Word and item position data:

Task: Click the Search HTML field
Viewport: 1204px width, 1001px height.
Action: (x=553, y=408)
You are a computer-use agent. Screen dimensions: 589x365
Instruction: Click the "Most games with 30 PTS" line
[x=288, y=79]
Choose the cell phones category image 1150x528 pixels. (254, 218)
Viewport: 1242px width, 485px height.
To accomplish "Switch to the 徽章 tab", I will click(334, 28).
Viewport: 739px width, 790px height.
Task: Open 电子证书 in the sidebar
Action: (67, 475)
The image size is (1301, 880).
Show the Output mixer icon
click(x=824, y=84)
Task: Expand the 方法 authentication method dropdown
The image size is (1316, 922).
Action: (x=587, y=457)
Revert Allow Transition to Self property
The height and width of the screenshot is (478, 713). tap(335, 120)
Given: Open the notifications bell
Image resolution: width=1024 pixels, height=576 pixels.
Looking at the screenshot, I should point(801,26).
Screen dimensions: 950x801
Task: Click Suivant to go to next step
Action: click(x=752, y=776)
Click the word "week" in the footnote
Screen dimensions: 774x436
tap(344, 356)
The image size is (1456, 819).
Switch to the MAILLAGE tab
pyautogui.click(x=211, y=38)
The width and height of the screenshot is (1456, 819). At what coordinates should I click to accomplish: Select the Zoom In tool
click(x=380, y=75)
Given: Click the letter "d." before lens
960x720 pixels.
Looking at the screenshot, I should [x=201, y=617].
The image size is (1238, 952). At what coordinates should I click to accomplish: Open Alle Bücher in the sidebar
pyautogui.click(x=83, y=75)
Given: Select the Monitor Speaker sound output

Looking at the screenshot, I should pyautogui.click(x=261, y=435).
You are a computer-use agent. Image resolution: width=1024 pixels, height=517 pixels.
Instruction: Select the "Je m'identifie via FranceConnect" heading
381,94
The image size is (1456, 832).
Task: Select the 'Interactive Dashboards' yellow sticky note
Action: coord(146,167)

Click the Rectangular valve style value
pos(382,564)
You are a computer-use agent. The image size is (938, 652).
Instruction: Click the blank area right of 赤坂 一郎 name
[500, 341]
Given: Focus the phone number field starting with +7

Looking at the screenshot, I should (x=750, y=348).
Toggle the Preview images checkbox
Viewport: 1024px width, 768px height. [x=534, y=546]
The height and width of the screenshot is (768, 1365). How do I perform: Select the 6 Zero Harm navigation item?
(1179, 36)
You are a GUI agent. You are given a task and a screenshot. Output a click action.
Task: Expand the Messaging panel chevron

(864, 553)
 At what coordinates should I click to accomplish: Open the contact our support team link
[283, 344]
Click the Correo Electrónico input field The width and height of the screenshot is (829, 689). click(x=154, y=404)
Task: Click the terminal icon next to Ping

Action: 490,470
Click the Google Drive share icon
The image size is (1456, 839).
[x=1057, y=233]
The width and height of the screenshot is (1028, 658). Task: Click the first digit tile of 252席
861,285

▶ [Work to do]: Return every line of the rows above that contains the string "height", treating uppercase and lowercase letters as distinct.

▶ [Output of the task]:
Viewport: 1204px width, 1001px height.
Viewport: 1242px width, 485px height.
Viewport: 739px width, 790px height.
The height and width of the screenshot is (478, 713). tap(335, 120)
Image resolution: width=1024 pixels, height=576 pixels.
The width and height of the screenshot is (1456, 819). At what coordinates should I click to accomplish: Select the Zoom In tool
You are a computer-use agent. Image resolution: width=1024 pixels, height=517 pixels.
Viewport: 1024px width, 768px height. [x=534, y=546]
The height and width of the screenshot is (768, 1365). How do I perform: Select the 6 Zero Harm navigation item?
Click the Correo Electrónico input field The width and height of the screenshot is (829, 689). click(x=154, y=404)
The width and height of the screenshot is (1028, 658). Task: Click the first digit tile of 252席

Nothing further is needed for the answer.